There are many old pieces of tech still in use, but theres one that grinds my gears every time I try to use it: Email.
For users, email works pretty well. Sometimes it sends too many emails to Junk, but Email is old, reliable, easy to understand, and relatively easy to search. Its a good system, and Im not eager to replace it with Slack anytime soon.
However… the backend for email, is a mess. In escalating order (and “we” is used in a very imprecise, broad hand-waving sense for technologists):
Many things in Email have no spec; even basic things. For example: When you reply, are you replying at the top of the message, or the bottom? It might even be a political question, depending on who you ask. This has been worked around by email clients basically guessing the order and rarely even showing the emails original text, putting layers between the user and the actual message.

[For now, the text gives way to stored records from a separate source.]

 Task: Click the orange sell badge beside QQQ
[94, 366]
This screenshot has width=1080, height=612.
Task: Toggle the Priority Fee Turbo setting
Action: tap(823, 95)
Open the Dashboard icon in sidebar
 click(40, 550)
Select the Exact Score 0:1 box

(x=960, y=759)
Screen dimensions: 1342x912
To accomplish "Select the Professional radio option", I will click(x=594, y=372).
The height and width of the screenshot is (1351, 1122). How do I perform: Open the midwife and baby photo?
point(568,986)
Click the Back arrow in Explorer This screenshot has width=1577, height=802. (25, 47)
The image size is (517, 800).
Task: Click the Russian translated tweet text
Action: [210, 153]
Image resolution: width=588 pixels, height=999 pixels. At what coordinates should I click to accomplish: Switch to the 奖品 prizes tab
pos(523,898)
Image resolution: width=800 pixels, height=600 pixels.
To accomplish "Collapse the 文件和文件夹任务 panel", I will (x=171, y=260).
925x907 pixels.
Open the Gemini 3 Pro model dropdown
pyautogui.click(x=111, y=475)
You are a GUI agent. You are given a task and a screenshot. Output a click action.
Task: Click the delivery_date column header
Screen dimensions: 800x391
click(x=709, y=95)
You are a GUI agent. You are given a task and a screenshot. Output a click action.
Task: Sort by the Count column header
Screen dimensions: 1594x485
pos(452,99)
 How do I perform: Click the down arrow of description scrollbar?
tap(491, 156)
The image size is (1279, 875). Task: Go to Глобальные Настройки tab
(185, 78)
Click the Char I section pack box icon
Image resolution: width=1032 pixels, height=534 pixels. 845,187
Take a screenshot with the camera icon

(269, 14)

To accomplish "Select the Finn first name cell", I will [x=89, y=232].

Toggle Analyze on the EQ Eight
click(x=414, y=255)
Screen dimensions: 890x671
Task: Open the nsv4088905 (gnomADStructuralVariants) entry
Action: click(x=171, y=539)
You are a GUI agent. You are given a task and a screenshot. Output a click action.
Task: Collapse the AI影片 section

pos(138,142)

What HTML are you allowed to put in an email? Well… it depends. When theres no spec, and Microsoft Outlook abuses the Microsoft Word HTML renderer, it gets ugly. Theres no guarantee the receiver even has an HTML renderer, and then its even more ugly.
How do you encrypt an email, from the provider itself? Well, we invented this thing called OpenPGP, but almost nobody used it. Then it turned out to have major flaws.
We couldnt always make sure emails were authentic. So we invented SPF.
Then it turned out SPF didnt fix everything. So we invented DKIM.
Then it turned out DKIM didnt fix everything. So we invented DMARC.
And then it turns out DKIM itself has major flaws that also bypass DMARC by extension.
Also, because we threw on yet another layer called BIMI, which itself relies on DMARC, when DMARC relies on DKIM, and DKIM has flaws, then its exceedingly bad for users.
Even if your sender has DMARC, 68.2% of records have their policy set to p=none. This tells DMARC to basically… do nothing! (Sure, it technically speaking notifies the domain owner, but its clear the domain owners dont care.)
Did I mention all of the above, plus aggressive anti-spam policies, makes self-hosting email insanely difficult?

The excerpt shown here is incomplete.